The case of Boris Johnson.
Executive leaders from different parts of the world have gone on record as saying that they are relieved that they don't have to go through a weekly grilling by members of their legislature. Former President Bill Clinton has said as much. And there is no equivalent for the German Chancellor in the Bundestag, for example.
For many fans of PMQs they are seen as the high point of the parliamentary week, allowing the opposition a chance to try and catch the PM out with surprise questions, and have often led to heated debate. George Osborne, the former Chancellor, put forward the case for PMQs by stating that it is an occasion when Parliament is: ‘Asking the most powerful person in the country, the PM, to come once a week to account for his policies.’
Sceptics, on the other hand, would argue that the theory that PMs can be held to account by assembly members as a result of forensic examination at PMQs does not match reality. These sessions often achieve little of lasting worth since PMs often evade answering questions and focus instead on political point scoring. This is exemplified by one occasion in Blair’s second term, when the PM took it upon himself to give a run-down of his government’s achievements after 5 years in office, and this sounded more like a party political broadcast than a serious response.
So looking at the incumbent of No 10 and his relationship with his opposite number as leader of Her Majesty's Opposition, it is clear that Keir Starmer has Boris Johnson on the ropes. If we take this short clip from PMQs today it is patently obvious that the PM can't, or won't answer a direct question:
And this is what John Crace has to say in the Guardian about Johnson's latest appearance:
"...Labour had been happy enough to go along with the 10pm curfew initially because it had assumed the government must have some scientific evidence to back it up. Starmer’s mistake had been to treat the prime minister as a proper grown-up. So now he wanted to see the evidence before he continued to offer his support, as there was little sign the curfew was having the desired effect. If Johnson had the data to prove that things would have been even worse than they already were, then by all means publish it. We were in the grip of a pandemic and the government must be prepared to change course when necessary. Everyone made mistakes in a fast-moving situation; it was the failure to acknowledge these mistakes and react to them that was unforgivable.
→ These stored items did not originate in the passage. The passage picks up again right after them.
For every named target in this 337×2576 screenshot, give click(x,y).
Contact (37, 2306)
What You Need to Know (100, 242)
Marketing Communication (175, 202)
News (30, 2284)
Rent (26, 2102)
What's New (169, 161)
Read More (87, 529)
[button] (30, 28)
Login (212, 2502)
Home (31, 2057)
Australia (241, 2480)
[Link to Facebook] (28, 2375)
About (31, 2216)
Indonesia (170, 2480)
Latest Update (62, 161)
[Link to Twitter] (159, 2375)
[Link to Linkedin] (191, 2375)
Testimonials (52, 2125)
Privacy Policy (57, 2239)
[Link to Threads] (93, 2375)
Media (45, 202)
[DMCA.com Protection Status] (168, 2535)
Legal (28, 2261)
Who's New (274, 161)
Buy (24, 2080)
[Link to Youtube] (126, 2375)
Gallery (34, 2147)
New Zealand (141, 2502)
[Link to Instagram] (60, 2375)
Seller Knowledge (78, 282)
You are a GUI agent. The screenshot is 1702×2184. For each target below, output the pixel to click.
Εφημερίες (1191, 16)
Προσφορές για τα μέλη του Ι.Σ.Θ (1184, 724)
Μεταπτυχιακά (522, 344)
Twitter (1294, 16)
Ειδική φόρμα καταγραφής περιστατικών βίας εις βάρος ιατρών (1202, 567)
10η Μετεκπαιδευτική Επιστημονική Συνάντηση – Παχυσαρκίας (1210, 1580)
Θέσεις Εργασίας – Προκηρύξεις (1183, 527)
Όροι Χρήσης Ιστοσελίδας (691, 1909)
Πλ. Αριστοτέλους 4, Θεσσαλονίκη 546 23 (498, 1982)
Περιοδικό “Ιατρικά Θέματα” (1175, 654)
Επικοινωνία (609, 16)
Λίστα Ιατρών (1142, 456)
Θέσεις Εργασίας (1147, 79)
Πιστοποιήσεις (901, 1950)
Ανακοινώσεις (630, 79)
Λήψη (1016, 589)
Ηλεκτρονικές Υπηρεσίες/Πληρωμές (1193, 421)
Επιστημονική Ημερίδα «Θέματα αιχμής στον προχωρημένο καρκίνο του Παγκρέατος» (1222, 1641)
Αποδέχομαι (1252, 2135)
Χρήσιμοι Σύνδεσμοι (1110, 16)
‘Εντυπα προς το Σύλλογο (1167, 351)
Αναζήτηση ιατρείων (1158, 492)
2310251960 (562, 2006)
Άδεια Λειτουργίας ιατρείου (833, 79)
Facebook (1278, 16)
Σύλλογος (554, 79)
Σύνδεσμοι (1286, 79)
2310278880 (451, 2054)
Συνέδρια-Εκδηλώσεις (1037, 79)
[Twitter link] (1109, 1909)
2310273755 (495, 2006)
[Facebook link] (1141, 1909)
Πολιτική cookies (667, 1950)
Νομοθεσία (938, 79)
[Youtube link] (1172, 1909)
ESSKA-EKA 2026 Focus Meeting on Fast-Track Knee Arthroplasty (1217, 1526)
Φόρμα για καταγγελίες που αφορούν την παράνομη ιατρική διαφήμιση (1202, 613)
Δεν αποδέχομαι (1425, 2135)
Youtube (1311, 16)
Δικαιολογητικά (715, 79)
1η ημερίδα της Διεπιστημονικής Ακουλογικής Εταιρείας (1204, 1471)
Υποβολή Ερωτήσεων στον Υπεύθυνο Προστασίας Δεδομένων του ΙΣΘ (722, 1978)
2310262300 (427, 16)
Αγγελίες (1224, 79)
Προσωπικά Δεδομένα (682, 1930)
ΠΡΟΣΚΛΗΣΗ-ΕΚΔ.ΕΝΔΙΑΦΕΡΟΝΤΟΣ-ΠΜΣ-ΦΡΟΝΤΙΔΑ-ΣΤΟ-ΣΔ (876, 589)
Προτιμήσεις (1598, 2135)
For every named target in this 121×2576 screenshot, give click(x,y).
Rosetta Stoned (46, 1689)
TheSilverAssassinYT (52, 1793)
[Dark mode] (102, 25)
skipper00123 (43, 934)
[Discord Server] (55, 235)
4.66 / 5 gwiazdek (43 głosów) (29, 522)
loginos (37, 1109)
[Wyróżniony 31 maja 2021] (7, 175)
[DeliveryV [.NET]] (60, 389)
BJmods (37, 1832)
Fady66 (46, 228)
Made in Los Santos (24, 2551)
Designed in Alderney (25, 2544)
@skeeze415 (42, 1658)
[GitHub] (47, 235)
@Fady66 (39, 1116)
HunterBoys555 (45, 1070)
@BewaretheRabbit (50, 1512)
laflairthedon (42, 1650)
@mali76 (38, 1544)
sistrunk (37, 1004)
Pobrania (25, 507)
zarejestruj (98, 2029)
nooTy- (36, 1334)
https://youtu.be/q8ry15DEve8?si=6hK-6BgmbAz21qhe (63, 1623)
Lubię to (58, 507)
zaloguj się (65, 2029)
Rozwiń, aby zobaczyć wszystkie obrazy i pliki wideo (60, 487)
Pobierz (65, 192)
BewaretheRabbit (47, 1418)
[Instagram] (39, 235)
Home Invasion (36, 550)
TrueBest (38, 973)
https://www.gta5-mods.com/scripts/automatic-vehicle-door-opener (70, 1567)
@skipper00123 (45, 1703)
Boris chuntered on, but by now no one was listening. Rather there was a general feeling of futility on both sides of the house. The Tories despair of a leader who gets weaker with each outing and no longer appears to really want the job. Nor do Labour take much satisfaction from Starmer out-thinking and out-performing Johnson. Partly because his victory is already priced in, but also because the stakes are too high. People are dying because of the decisions being taken. PMQs used to be part-pantomime, with moments of high comedy. Now it is just pure tragedy."
One suspects that for FOB (fans of Boris) that his less than impressive performances at the Despatch Box won't matter a great deal. On the other hand it could be seen as a problem because the number of supporters (voters, party members, Tory backbenchers, and even members of his own Cabinet) the PM can count on is dwindling. But is PMQs a cause of that, or does it merely serve to reinforce the idea that the Johnson government has failed to get a grip on the Covid virus? Given that PMQs has never really generated any policy changes of lasting worth, I suspect it's the latter. Johnson may, as some have suggested, have been reduced to appearing like a wounded bear during his PMQ clashes with Starmer, but at most it will provoke more rumblings of discontent among Tory backbenchers about whether Johnson is fit to lead their party than a policy victory for the opposition party.
As part of this discussion, this is a student reply, from Harry B in Year 12:
As an avid watcher of PMQs pretty religiously since 2014; I find much of Prime Ministers questions rather amusing with its bravado and noise, however, it is simply that, bravado and noise. Instead of answering serious questions which disgruntled opposition MPs want to ask on behalf of their constituents, PMs over the years have simply given non answers, said they would give a written response or simply respond with a witty pun. Whilst funny, these witty puns produce many a cheep laugh, they belong more on a school playground than in the UK's main legislative chamber, a place that is supposed to install confidence in the entire nation. It is not meant for an unrelenting 'diss battle' between leaders in which their 'homies' (their back benchers) make awfully puerile sounds that belong more on the Discovery Channel. Couple that with the obviously scripted friendly questions 'will my Rt Hon Friend not agree that the extra 6 million pounds worth of funding he has given to Airedale hospital is a clear indication of this governments plan to level up the NHS', which are more statements than questions, serving no purpose but to try and promote the governments agenda. PMQs intended purpose, to provide Mps with serious answers to serious questions has thus been extinguished. Most likely the television of PMQs in 1989 was the cause of this, as overly self-obsessed characters (no names Cameron) cared more about what they looked like to the cameras rather than providing a cohesive and thoughtful response. The televisation does not give any information to a watcher about what the PM is doing to tackle important issues. You would get more information by tuning into a Sunday morning interrogation by Andrew Marr or Sophie Ridge. Thus it serves only to embarrasses our parliament as a childlike establishment full of rowdy delinquents.